What the task requires
Up to and including the line that contains "The height and width of the screenshot is (666, 1000).", return every line from the start of the data, unchanged.

Stored items
------

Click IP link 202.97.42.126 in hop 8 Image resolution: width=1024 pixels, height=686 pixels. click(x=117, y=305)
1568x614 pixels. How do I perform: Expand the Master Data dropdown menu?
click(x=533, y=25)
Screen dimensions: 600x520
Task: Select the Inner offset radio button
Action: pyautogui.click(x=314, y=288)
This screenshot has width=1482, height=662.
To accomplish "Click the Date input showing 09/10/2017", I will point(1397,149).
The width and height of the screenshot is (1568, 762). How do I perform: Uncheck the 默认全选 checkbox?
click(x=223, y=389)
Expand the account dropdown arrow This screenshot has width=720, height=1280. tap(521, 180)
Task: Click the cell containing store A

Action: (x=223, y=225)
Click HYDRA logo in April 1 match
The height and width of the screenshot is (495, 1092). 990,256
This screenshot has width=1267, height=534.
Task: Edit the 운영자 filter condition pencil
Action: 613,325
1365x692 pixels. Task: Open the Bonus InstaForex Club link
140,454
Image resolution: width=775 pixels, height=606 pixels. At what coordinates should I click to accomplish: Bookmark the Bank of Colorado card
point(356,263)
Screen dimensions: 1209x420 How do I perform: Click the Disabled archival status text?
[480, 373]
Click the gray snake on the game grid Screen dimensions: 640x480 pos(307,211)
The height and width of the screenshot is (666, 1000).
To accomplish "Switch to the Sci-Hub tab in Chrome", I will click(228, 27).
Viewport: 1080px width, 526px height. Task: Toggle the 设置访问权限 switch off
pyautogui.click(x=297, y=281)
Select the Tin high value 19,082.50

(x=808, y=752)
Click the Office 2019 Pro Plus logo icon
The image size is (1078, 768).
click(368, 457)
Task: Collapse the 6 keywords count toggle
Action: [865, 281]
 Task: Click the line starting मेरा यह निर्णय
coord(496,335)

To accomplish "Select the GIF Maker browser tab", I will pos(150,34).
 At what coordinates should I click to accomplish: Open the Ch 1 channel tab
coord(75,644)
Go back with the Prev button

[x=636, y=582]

------

Answer for this exercise
Click IP link 202.97.42.126 in hop 8 Image resolution: width=1024 pixels, height=686 pixels. click(x=117, y=305)
1568x614 pixels. How do I perform: Expand the Master Data dropdown menu?
click(x=533, y=25)
Screen dimensions: 600x520
Task: Select the Inner offset radio button
Action: pyautogui.click(x=314, y=288)
This screenshot has width=1482, height=662.
To accomplish "Click the Date input showing 09/10/2017", I will point(1397,149).
The width and height of the screenshot is (1568, 762). How do I perform: Uncheck the 默认全选 checkbox?
click(x=223, y=389)
Expand the account dropdown arrow This screenshot has width=720, height=1280. tap(521, 180)
Task: Click the cell containing store A

Action: (x=223, y=225)
Click HYDRA logo in April 1 match
The height and width of the screenshot is (495, 1092). 990,256
This screenshot has width=1267, height=534.
Task: Edit the 운영자 filter condition pencil
Action: 613,325
1365x692 pixels. Task: Open the Bonus InstaForex Club link
140,454
Image resolution: width=775 pixels, height=606 pixels. At what coordinates should I click to accomplish: Bookmark the Bank of Colorado card
point(356,263)
Screen dimensions: 1209x420 How do I perform: Click the Disabled archival status text?
[480, 373]
Click the gray snake on the game grid Screen dimensions: 640x480 pos(307,211)
The height and width of the screenshot is (666, 1000).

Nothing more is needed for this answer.